Sand Diego Felony Attorney Helping SD County Residents Get Felony Crime Charges Reduced or Dismissed
Welcome to our San Diego felony lawyer website. A felony charge is one of the worst sentences that one can receive from the court. Felonies are serious offenses and are punishable by either death or long time in a state prison. If you or a loved has been accused of a serious crime contact us to speak with an experienced San Diego felony attorney.
- Losing your voting rights
- Exclusion from possession of firearms
- Exclusion from holding a public office
- Exclusion from jury services
- Exclusion from obtaining certain licenses
- Deportation if not a citizen
If you are being investigated for felony crime call a criminal defense lawyer now to get legal representation that can keep you out of jail. Preserve your freedom and reputation now.
Stages Of Felony In California
A felony prosecution commences with an arrest, followed by a complaint being filed in the superior court. In some rare cases, the prosecution may instead seek an indictment from the grand jury.
The defendant is set for arraignment within a few days – though this may be longer if the defendant posts bail and is out of custody. At this first court appearance, at which the defendant must appear, the court reads the charges filed, and usually addresses the matter of bail, if the defendant is still in custody. The defendant is appointed counsel if he cannot afford to retain an attorney. A plea (almost universally, not guilty) is entered. Dates for a readiness conference, followed by a preliminary examination are set.
Stage 3: First Readiness Conference
At the first readiness conference, counsel confers with deputy district attorney, and confirms or resets the date for the preliminary examination. At this point, defense counsel should have received the initial discovery materials from the prosecutor’s office. This generally consists of police reports, witnesses statements and any initial test results. Discussions towards a possible deposition may also begin at this appearance.
At the preliminary examination, the prosecutor is required to present the “bare bones” of his case against the defendant. He must present “some evidence” to lead the judge to believe that a crime has been committed and a strong suspicion that the defendant is guilty of that crime or crimes. The standard of proof is relatively low, therefore most defendants are “bound over” for trial.
Stage 5: Second Arraignment
A second arraignment is then held – though some judges actually arraign the defendant immediately following the preliminary examination. In either case, a second readiness conference is set, as well as a trial date.

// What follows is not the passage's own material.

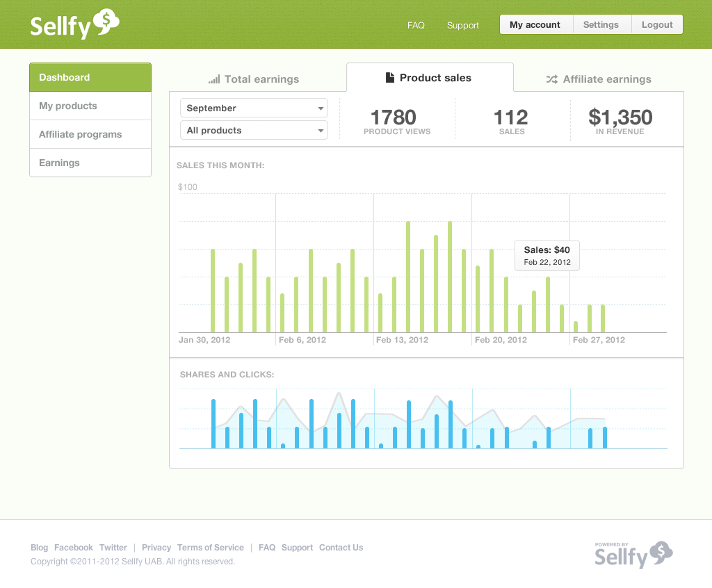Click the Sellfy logo in the footer
Viewport: 712px width, 588px height.
click(x=632, y=554)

A defendant has a “speedy trial” right to have the trial start within 60 days from this arraignment.
Stage 6: Second Readiness Conference
At the readiness hearing, discussions with the prosecutor regarding a possible plea bargain usually intensify, as both parties by then have a better idea of the strengths and weaknesses of the case, the defendant’s background, etc. Not only in California, but nationwide, approximately 95% of criminal cases filed in court are settled by some type of plea bargain.
If a case does proceed to trial, a jury of 12 persons is selected, assuming a jury is not waived and a “bench trial,” i.e., before a judge only is had instead. This is a rarity. Once the jury is selected and sworn, counsel gives their opening statements. This is followed by the prosecution presenting its case. Afterwards, the defense presents its case. The judge may then instruct the jury on the applicable law. The prosecutor gives a closing argument, followed by the defense counsel. The prosecutor, but not the defense, is allowed a second argument – the last word. The judge then gives the jury its final instructions and they retire to deliberate in secret. A verdict, whether guilty or not guilty, must be unanimous – meaning all twelve members must agree. If a unanimous verdict cannot be reached one way or the other, a mistrial is declared.

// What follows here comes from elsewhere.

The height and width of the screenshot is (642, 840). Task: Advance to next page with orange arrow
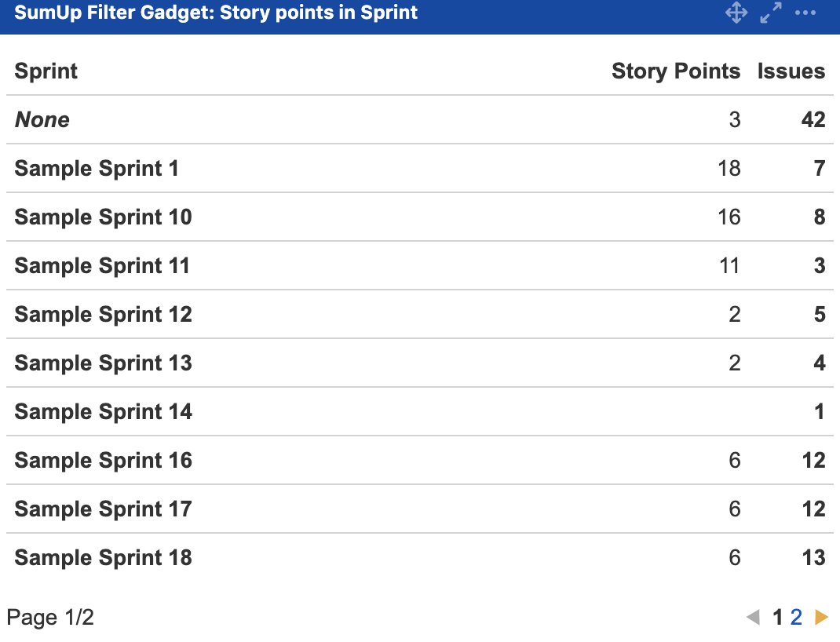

A felony conviction presents two types of possible sentences. In the first, the defendant is granted formal probation (unless the charge is reduced to a misdemeanor). This may include the requirement that the defendant spend some time (up to one year) in the county jail, make restitution, etc. In the second, probation is denied and the defendant is sentenced to state prison for either a “low”, “middle” or “high” term. State prison is usually reserved for cases of more serious charges – those involving weapons, violence, drug sales, sex offenses, serious injury or death – and for defendants with prior felony convictions.

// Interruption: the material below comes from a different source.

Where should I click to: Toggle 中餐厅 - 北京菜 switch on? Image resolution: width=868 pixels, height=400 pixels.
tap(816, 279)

In all cases where a trial was held and the defendant found guilty of some charge, an appeal may be taken. An appeal is not a second trial of the case. The appellate courts generally will not re-weigh the evidence. Rather, an appeal contends that some error of the law occurred during trial, which requires that the case be remanded for a new trial or a different sentence. If a guilty plea was entered, the defendant may only appeal the sentence, try to withdraw the guilty plea, or appeal the denial of a suppression motion, if one was made and denied prior to the entry of the plea. Appeals generally go first to the California Court of Appeal – except for death penalty cases (which go directly to the California Supreme Court). If denied, a petition for review can then be filed in the State Supreme Court. From there, a defendant may seek review in the federal courts by filing a petition for writ of habeas corpus in the federal district court. An appeal may then be taken to the circuit court of appeals, followed by a petition for certiorari to the United States Supreme Court. Overall, in criminal appeals, less then ten percent are granted in whole or in part.
If a defendant is granted probation and successfully completes it, in many cases the charges can then be reduced to a misdemeanor, or “expunged” from their record.